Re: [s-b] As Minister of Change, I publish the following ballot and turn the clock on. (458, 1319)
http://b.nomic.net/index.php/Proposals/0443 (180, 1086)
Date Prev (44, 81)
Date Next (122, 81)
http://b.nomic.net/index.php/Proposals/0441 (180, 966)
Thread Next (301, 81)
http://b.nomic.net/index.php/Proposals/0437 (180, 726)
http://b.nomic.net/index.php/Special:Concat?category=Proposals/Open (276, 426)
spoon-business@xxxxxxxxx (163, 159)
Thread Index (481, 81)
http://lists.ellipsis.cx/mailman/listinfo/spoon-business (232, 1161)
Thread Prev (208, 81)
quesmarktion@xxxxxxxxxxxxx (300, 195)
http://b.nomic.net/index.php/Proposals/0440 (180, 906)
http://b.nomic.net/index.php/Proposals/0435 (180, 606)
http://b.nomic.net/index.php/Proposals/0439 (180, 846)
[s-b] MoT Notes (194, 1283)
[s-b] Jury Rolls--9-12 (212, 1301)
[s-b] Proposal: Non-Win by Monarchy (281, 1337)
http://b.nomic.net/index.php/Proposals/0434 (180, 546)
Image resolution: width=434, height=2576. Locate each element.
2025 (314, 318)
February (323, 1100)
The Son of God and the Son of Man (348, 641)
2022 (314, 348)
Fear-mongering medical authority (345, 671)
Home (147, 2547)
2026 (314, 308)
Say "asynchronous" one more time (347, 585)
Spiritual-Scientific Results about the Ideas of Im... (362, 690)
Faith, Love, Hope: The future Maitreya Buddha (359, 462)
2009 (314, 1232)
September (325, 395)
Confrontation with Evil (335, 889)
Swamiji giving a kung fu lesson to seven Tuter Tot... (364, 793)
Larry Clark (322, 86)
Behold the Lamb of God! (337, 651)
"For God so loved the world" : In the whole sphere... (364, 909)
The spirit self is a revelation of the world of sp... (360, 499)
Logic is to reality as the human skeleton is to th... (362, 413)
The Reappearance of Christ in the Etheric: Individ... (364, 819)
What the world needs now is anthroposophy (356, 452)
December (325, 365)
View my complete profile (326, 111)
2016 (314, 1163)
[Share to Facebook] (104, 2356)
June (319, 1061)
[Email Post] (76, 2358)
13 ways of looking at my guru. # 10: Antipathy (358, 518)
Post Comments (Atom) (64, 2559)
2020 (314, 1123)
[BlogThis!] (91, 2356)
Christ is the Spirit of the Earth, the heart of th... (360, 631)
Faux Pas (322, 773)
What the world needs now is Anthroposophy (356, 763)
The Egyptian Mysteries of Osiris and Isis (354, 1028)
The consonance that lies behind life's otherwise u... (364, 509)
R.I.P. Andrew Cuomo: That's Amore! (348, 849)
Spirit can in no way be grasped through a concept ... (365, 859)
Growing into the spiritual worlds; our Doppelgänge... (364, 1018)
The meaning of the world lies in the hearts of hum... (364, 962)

→ **INSTRUCTIONS FOR THE TASK**:
Return all of the data above verbatim.

→ **ANSWER AREA**:
Re: [s-b] As Minister of Change, I publish the following ballot and turn the clock on. (458, 1319)
http://b.nomic.net/index.php/Proposals/0443 (180, 1086)
Date Prev (44, 81)
Date Next (122, 81)
http://b.nomic.net/index.php/Proposals/0441 (180, 966)
Thread Next (301, 81)
http://b.nomic.net/index.php/Proposals/0437 (180, 726)
http://b.nomic.net/index.php/Special:Concat?category=Proposals/Open (276, 426)
spoon-business@xxxxxxxxx (163, 159)
Thread Index (481, 81)
http://lists.ellipsis.cx/mailman/listinfo/spoon-business (232, 1161)
Thread Prev (208, 81)
quesmarktion@xxxxxxxxxxxxx (300, 195)
http://b.nomic.net/index.php/Proposals/0440 (180, 906)
http://b.nomic.net/index.php/Proposals/0435 (180, 606)
http://b.nomic.net/index.php/Proposals/0439 (180, 846)
[s-b] MoT Notes (194, 1283)
[s-b] Jury Rolls--9-12 (212, 1301)
[s-b] Proposal: Non-Win by Monarchy (281, 1337)
http://b.nomic.net/index.php/Proposals/0434 (180, 546)
Image resolution: width=434, height=2576. Locate each element.
2025 (314, 318)
February (323, 1100)
The Son of God and the Son of Man (348, 641)
2022 (314, 348)
Fear-mongering medical authority (345, 671)
Home (147, 2547)
2026 (314, 308)
Say "asynchronous" one more time (347, 585)
Spiritual-Scientific Results about the Ideas of Im... (362, 690)
Faith, Love, Hope: The future Maitreya Buddha (359, 462)
2009 (314, 1232)
September (325, 395)
Confrontation with Evil (335, 889)
Swamiji giving a kung fu lesson to seven Tuter Tot... (364, 793)
Larry Clark (322, 86)
Behold the Lamb of God! (337, 651)
"For God so loved the world" : In the whole sphere... (364, 909)
The spirit self is a revelation of the world of sp... (360, 499)
Logic is to reality as the human skeleton is to th... (362, 413)
The Reappearance of Christ in the Etheric: Individ... (364, 819)
What the world needs now is anthroposophy (356, 452)
December (325, 365)
View my complete profile (326, 111)
2016 (314, 1163)
[Share to Facebook] (104, 2356)
June (319, 1061)
[Email Post] (76, 2358)
13 ways of looking at my guru. # 10: Antipathy (358, 518)
Post Comments (Atom) (64, 2559)
2020 (314, 1123)
[BlogThis!] (91, 2356)
Christ is the Spirit of the Earth, the heart of th... (360, 631)
Faux Pas (322, 773)
What the world needs now is Anthroposophy (356, 763)
The Egyptian Mysteries of Osiris and Isis (354, 1028)
The consonance that lies behind life's otherwise u... (364, 509)
R.I.P. Andrew Cuomo: That's Amore! (348, 849)
Spirit can in no way be grasped through a concept ... (365, 859)
Growing into the spiritual worlds; our Doppelgänge... (364, 1018)
The meaning of the world lies in the hearts of hum... (364, 962)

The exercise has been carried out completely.